Ушки, штанишки, усики… Маришечка, Аллусенька… Бьюсь об заклад, лингвистка отлично знает, кого закладывает: «Дамочка, сидя на ветке, пикала: милые детки, птичка присела на кустик, птичка оправила бюстик…» Не верьте! Ни щебету суффиксов, ни плюшевым ушкам. Там другое. Там «вселенская катастрофа», которая обрушивается на живую медведицу, и она едва успевает вытолкнуть из берлоги медвежонка, учуяв приближение охотников, и лишь звуки битвы долетают до него: «треск ломаемых большой медведицей сучьев, ее рыдающие крики, хлопки…»
От Сетона-Томпсона, Джека Лондона тянутся дымки этих выстрелов ко временам владимовского Руслана, но нас в эту жуть не пустят, нас отвлекут, остановят все той же обманной, примиряющей улыбкой.
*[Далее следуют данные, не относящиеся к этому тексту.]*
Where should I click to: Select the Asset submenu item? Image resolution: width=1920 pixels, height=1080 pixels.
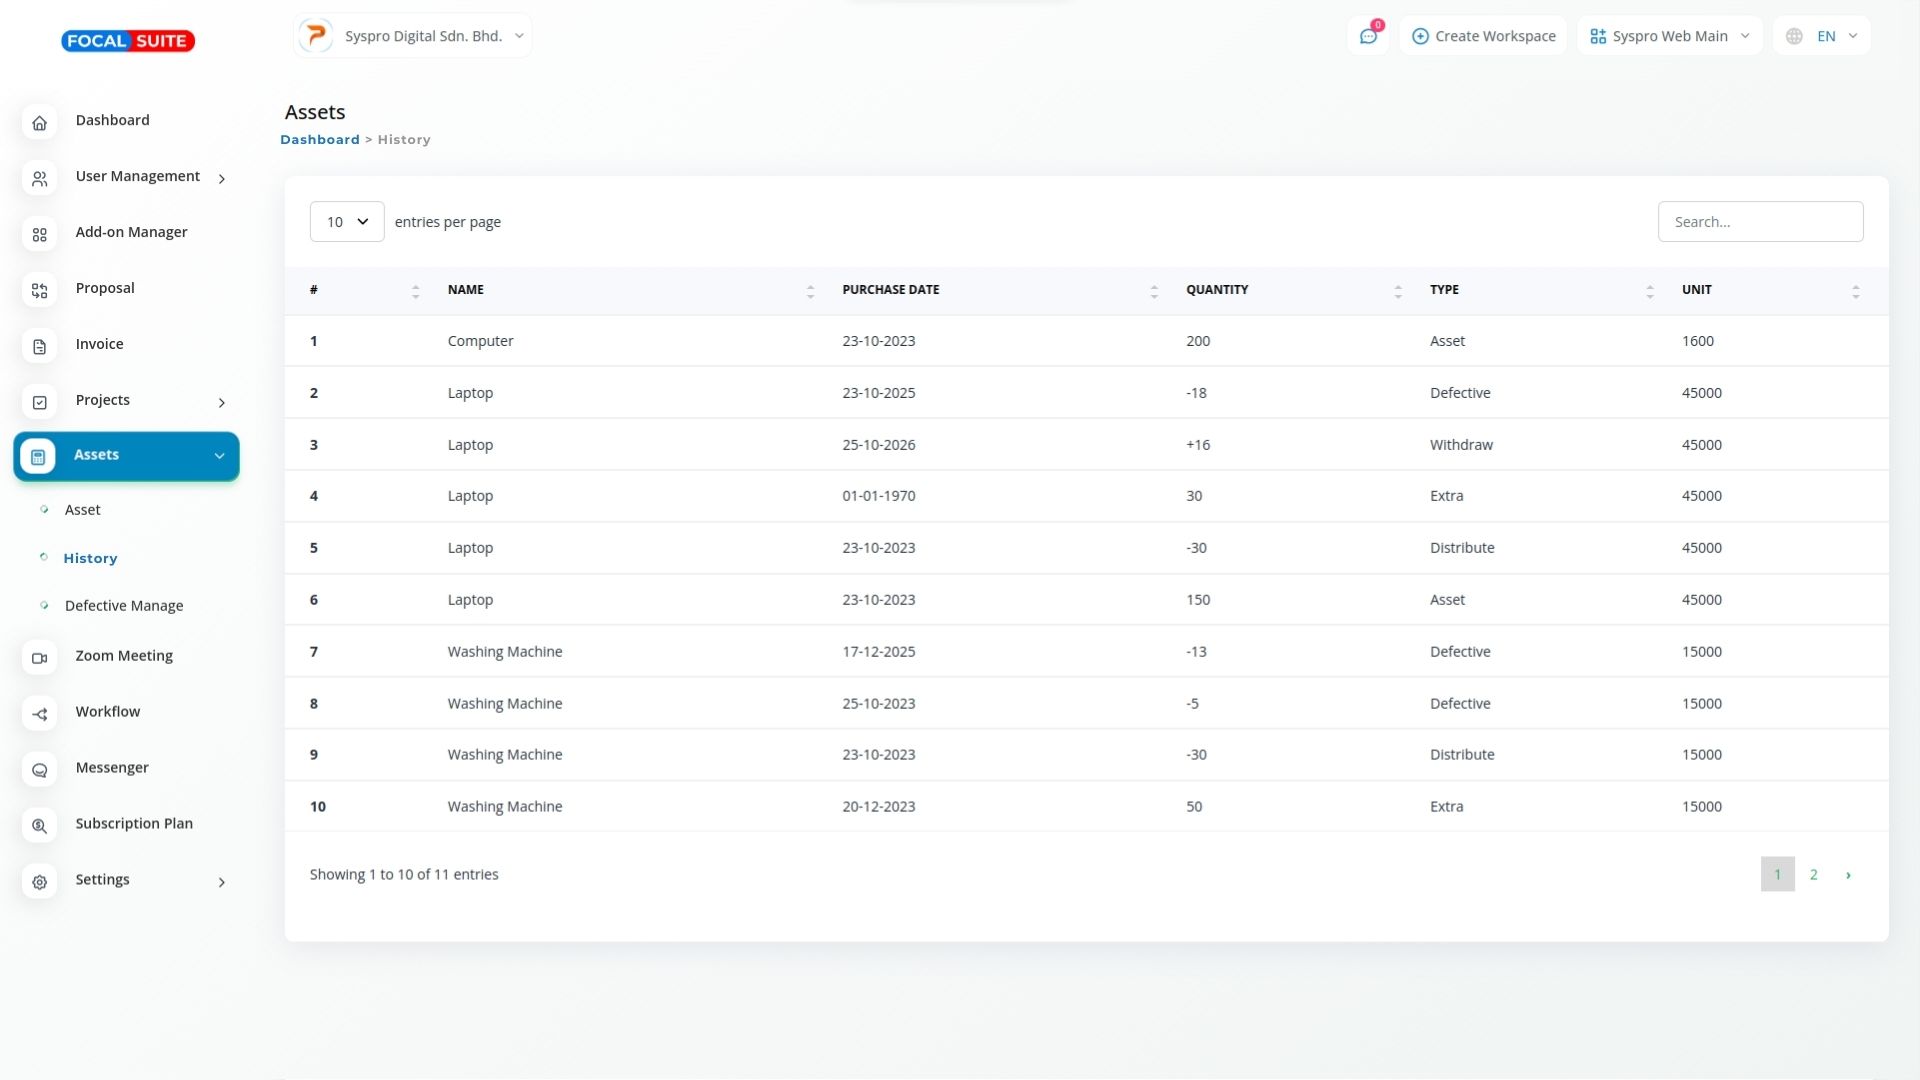click(82, 510)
Кишки выпущены, тела леденеют на морозе, и притом «никто ни перед кем не виноват… просто повеяло весной, и жизнь перехлестнула через край… Когда-нибудь это случается со всеми, и именно тогда, когда никто не ждет и не готов…»
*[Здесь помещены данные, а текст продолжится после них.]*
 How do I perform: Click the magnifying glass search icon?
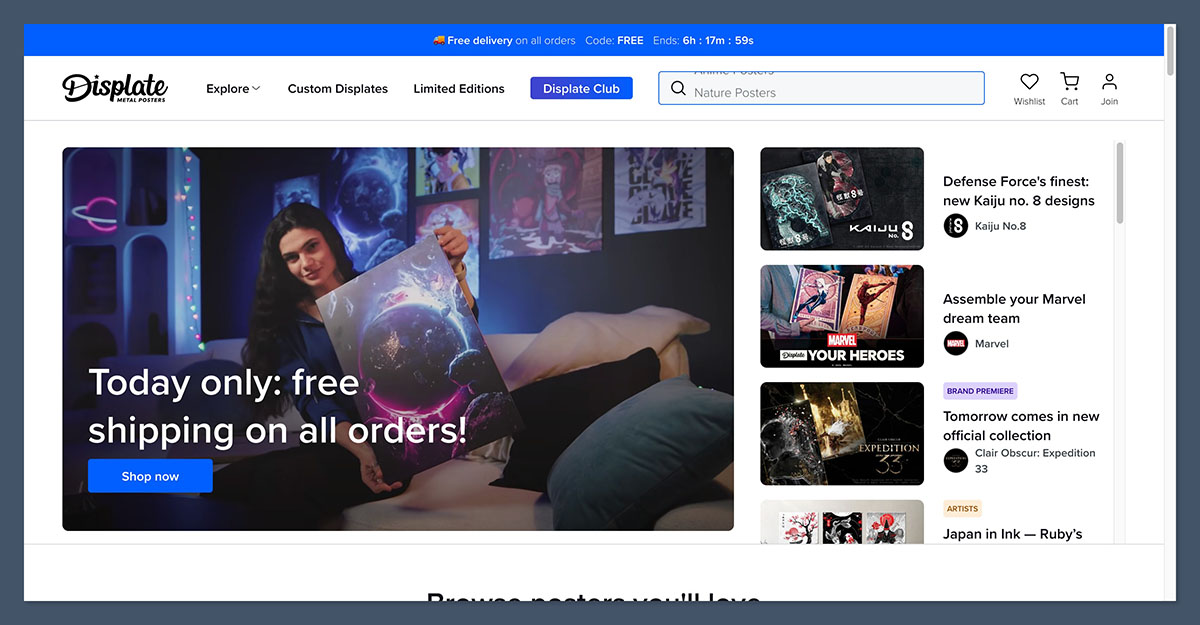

«Это» – отнюдь не только проход охотников к берлоге или бой мартовских котов на дачной крыше. «Это» – приход советских танков в Прагу в 1968 году. «Это» – вселенская катастрофа, нависающая над цветочками…
Галина Артемьева работает тонким пером. «Пером вальдшнепа», как любили определять такой стиль в советскую эпоху.
Например. В советском детсадике ребенок рисует солнышко и домик. Ну и что? А то, что он рисует солнышко и домик – «когда все учатся рисовать флаг». Стало быть, это контрабанда. Глоток свободы. Начало очищения от всего того, «чем тебя вскармливают».
Бабка, которую всем этим вскормили два поколения назад, приносит внучкам книжку – вслух почитать; невестка запрещает: им это не надо! Книжка – «Ленин и дети».
Никак не реабилитируя агитширпотреб 20-х годов, хочу полюбопытствовать: чего же детишкам «надо»?
Надо – Чуковского. Что именно, не уточнено, но, думаю, «Мойдодыр» годится, а еще лучше «Тараканище». Только не дай Бог – дневники дедушки Корнея, где он восхищается лучшим учеником Ленина.
Должен сразу с уважением отметить последовательность Галины Артемьевой в отстаивании системы либеральных ценностей. Если цитируется поэт, то Бродский. Или Пастернак. Или Мандельштам. О последнем сказано: «Его убили».
Тут, пожалуй, рискну на некоторое уточнение. Мандельштама не убили – он умер на пересылке во Владивостоке, в бане, во время мытья. Несомненно, если бы не умер в бане, то умер бы позднее, в зоне, на Колыме, куда его должны были везти морем из Владивостока. Но все-таки: что значит «его убили»? Есть разница между смертью Блока, который умер в своей постели «от ужаса», и смертью Гумилева, который принял чекистскую пулю без всякого ужаса? Конечно, с определенной точки зрения все это «нюансы», а именно, с той точки зрения, что всех их «убила система»: и Блока, и Гумилева, и, конечно, Мандельштама.